The story of the spread of agriculturalists however, is equally compelling. It shows that the postulate of demic expansion – agriculturists marching across the globe along with agriculture – while mixing with the original hunter gatherer populations was not wrong. This is the march of wheat and barley from Anatolia and Iran, across Europe, Central Asia and South Asia. They just got this expansion, which happened much earlier than the expansion of the steppes people, wrong in terms of language. The demic expansion did not carry the Indo European language with them. This was done by the steppes people.
This of course leaves out the other demic expansion that is linked to rice. In India, it has impacted eastern India. Reich-Narasimhan paper has relatively less to say about this, a gap which needs to be filled to have a more complete picture of the peopling of South Asia.
One important conclusion can be drawn from this paper, that the study of history has to contend with pulsed events – events accompanying rapid change – as well as slower changes. That history is not just simply a story of gradual changes; changes occur slowly, interspersed with rapid changes.

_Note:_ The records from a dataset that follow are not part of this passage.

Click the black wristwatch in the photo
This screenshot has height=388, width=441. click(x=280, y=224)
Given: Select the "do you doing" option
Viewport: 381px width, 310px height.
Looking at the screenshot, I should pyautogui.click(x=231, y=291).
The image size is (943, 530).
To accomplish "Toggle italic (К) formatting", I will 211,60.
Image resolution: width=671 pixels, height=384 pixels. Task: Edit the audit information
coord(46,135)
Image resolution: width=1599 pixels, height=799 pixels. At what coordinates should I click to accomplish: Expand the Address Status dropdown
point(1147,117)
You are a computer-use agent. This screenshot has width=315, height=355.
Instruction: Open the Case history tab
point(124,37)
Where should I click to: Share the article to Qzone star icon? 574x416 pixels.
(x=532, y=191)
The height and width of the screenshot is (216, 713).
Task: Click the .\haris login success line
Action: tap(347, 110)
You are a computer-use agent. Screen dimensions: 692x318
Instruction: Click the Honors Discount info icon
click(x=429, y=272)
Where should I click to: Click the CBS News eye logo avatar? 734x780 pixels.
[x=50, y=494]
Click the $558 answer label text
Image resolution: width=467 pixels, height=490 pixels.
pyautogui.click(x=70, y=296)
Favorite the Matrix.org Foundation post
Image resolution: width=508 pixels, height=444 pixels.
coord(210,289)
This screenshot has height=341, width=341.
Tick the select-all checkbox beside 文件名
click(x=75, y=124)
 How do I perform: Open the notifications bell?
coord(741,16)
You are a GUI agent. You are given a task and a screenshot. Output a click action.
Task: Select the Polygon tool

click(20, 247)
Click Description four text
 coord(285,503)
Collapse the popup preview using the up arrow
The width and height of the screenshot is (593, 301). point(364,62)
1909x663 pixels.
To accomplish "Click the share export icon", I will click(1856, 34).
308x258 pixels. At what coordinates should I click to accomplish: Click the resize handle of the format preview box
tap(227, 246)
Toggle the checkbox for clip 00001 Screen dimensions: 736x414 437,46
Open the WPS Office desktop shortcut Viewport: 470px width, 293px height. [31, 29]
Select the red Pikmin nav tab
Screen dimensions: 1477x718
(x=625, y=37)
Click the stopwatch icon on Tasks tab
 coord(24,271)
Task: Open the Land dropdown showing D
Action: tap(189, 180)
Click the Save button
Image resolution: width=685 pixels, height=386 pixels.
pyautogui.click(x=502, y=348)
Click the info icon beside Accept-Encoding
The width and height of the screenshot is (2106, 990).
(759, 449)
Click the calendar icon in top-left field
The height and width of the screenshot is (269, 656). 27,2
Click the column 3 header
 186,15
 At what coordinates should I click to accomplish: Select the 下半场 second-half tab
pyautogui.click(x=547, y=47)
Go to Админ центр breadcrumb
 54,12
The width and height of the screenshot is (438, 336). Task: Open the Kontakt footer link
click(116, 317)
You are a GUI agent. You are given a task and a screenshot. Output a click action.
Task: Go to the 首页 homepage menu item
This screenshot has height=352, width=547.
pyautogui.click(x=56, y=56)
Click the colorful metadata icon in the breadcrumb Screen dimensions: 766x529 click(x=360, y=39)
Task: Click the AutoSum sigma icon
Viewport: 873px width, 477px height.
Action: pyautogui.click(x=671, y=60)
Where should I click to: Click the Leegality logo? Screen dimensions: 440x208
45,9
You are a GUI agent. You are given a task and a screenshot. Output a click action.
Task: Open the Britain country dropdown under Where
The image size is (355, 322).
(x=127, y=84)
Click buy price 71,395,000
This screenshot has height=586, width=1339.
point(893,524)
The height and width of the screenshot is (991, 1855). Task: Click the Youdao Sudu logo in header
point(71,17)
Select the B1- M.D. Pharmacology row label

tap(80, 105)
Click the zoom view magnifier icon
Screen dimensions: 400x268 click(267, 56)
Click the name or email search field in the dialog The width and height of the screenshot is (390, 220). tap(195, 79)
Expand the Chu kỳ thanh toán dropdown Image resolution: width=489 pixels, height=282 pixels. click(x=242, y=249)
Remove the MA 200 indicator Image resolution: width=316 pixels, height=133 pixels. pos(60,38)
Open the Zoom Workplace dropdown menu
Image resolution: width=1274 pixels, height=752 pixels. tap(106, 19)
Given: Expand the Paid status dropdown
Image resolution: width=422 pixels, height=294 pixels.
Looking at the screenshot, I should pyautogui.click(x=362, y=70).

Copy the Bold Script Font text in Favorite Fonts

The other conclusion is that language of the conquest, and the language of civilisation can be different. The Indo European speakers spread their language, through conquest, a conquest made possible by their domestication of the horse, and their mobility. It is their mobility that allowed them to dominate over such large areas. The influx of pastoral people – with new weapons and mobility – have overturned many settled agricultural communities in history. We saw this with the rise of Turkic tribes – the Ottoman Empire, and the Mongols ruling over most of the Eurasian land mass as well. Both of them took over much bigger populations, with far more advanced civilisations. We should not therefore be surprised by similar events happening in more ancient times.
For the historians, there should be a sigh of relief. The painstaking work that they have done with archaeological and textual evidence is very close to the new genomic evidence. And it may yet help us provide pointers in deciphering the Indus Valley script, as we now know which are the possible relatives that we should look at.
Science is very cruel to myths and illusions. For those who confuse civilisation with “Aryans” have to live with the historical truth that the “Aryan” Vedic speakers were pastoral people and did not build the Indus Valley civilisation. Nor are they the original inhabitants of South Asia. They were just one among many of the late movers from the North West, who came to India using either the Bolan or the Khyber Pass. Genomics should now finally settle the question of who are the Indo Aryan language speakers, and are they just one branch of the Eurasian steppe population.